There are a few school of though about whether to stop your dog from destroying. Whether you stop them or not, soft squeaker toys should always be given under supervision.
A big reason to end the killings is a selfish one: the pain to your purse. Continuously buying toy is expensive – even if you are getting them from the deals section of Chewy or at a discount store like Marshalls/HomeGoods. For this reason alone, you may want to prevent your destroyer from going after their toys.
The biggest problem with letting your dog destroy their toys is the health risk. There’s a chance your furry friend could eat the stuffing/squeaker/remains. If eaten, your dog could choke or the piece could cause a bowel blockage which could be deadly if not handled properly. Blockages may require surgery to fix.
But, people do believe in letting their dog destroy their toys because it’s stimulating and their dog gets enjoyment from the act. It also can let you teach them to destroy their toys rather than your cushions. If this is your decision, make sure to highly supervise while your pup is destroying.
How to teach your dog to stop destroying their toys
First, refer to the section on buying the wrong toys above. Now that you have the right tough toy for your dog, let the training begin. Our goal here is for your dog to “play nice” with their toys. Playing nice looks like rolling, tossing or mouthing.
- Ask you dog to do a simple command like sit and reward them with the toy.
- If playing nicely, reinforce the good behavior with treats, attention and pets
- If your dog starts trying to destroy or rip the toy apart, break their attention from the toy with an “eh-eh.” If this does not work, try a clap to get their attention. You’re not punishing your pup – he’s just doing what their instinct tell them to – but rather looking to distract them and stop the unwanted behavior
- Once your dog goes back to the toy and plays appropriately, reward again
This will not be a one time, one session teaching. You will have to work with your pup on how to play nice. This is not the type of training where you need to be zoned in with your dog so you can be watching tv or something else but make sure you’re paying attention to what your pup is doing.
Tough Toy Recommendation
While no toy is indestructible, here are a few curated, high quality options for your toy destroyer from many recommendations, reviews and personal experience. The brands here are all quality and have multiple toy options through each.
Fynn can chew through a toy within seconds, except for Fluff and Tuff toys. You can see his still alive gator in the photo of Fynn earlier in the article – which was taken while I wrote this post.

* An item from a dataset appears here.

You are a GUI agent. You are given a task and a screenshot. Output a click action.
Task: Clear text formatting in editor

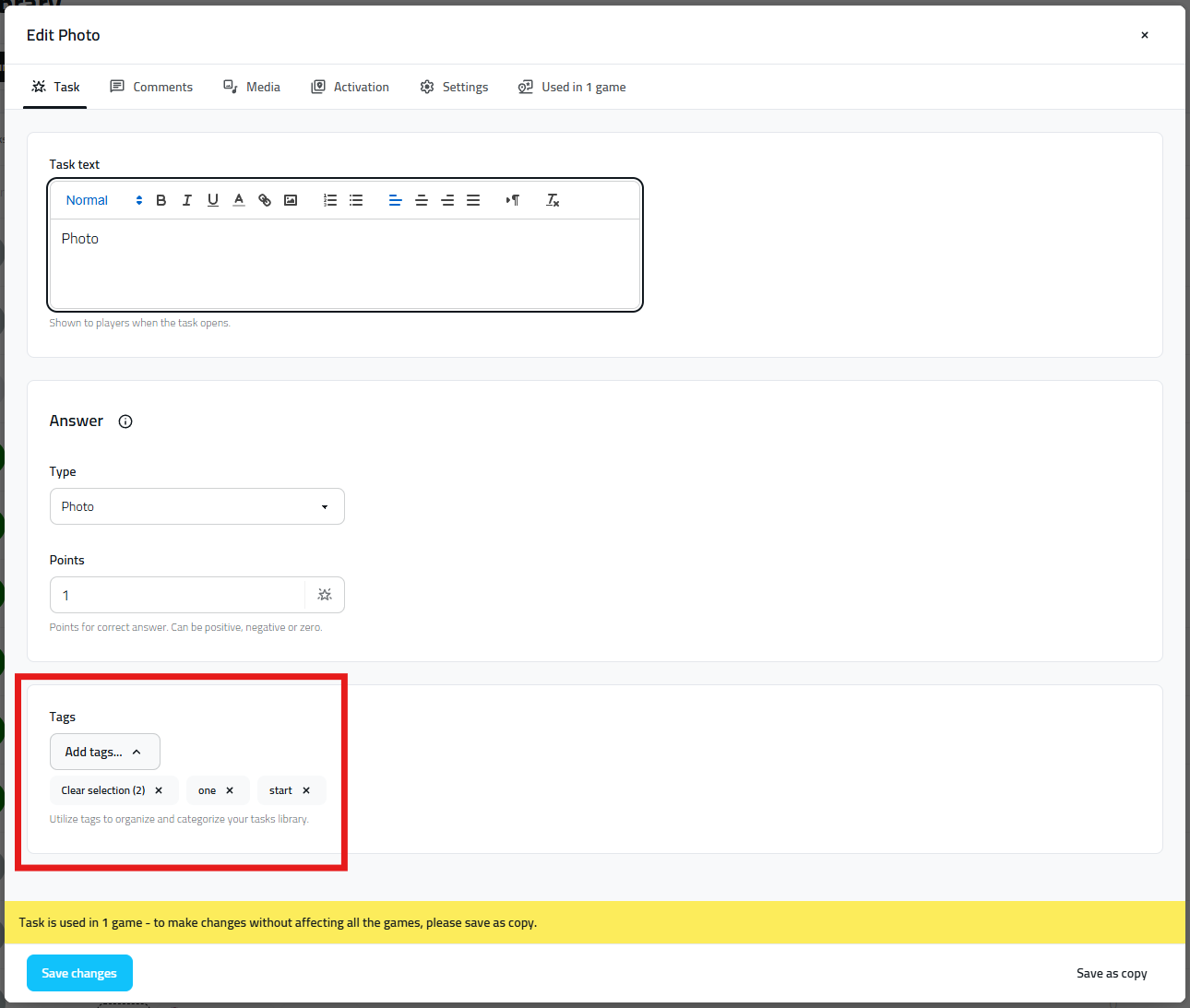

Don’t take my word for it though, read the reviews and see how long these toys last. While not indestructible (Fynn’s gator is missing a few legs and his back scales while his stingray is missing the tail), these toys are the closest thing we have found that last. They also wash up great in a washing machine.
Mighty’s material on this toy moves with your dogs teeth instead of trying to withstand them. Instead of being stuffed, these toys have multiple squeaker balls to hold their shape. Pay attention to the size on this one. The junior size is meant for junior sized dogs. As discussed previously in the article, you may want to go up a size for your superchewer.

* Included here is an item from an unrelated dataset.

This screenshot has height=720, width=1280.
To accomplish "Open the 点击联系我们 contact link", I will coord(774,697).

Made of 4 layers, these are a classic recommendation for tough chewers. Because they don’t have the small details like arms and ears, it’s harder for your dog to find the toys weak spots to rip off. A great part of Tuffy toys is that the squeakers are in material pockets of their own. This allows you extra time to get to your dog if they do get the squeaker out.
Bonus hard chew recommendation: Benebone Chew Toy
Fynn has many of the Benebone’s because it entertains him and they’re almost impossible to destroy. All of my dog parent friends know my love for the “Bene” and that it is my go to recommendation. There has never been a negative review from them or their pup.
The wish bone shape is perfect for your pup to grab with their paws and get a great chew. We also love the dental chew because it’s good for the teeth and the shape makes for a comfortable grip. They also come in 4 sizes to make sure it’s the right size for your pups mouth. Even 4lb Luna has an extra-small Benebone for her chewing pleasure.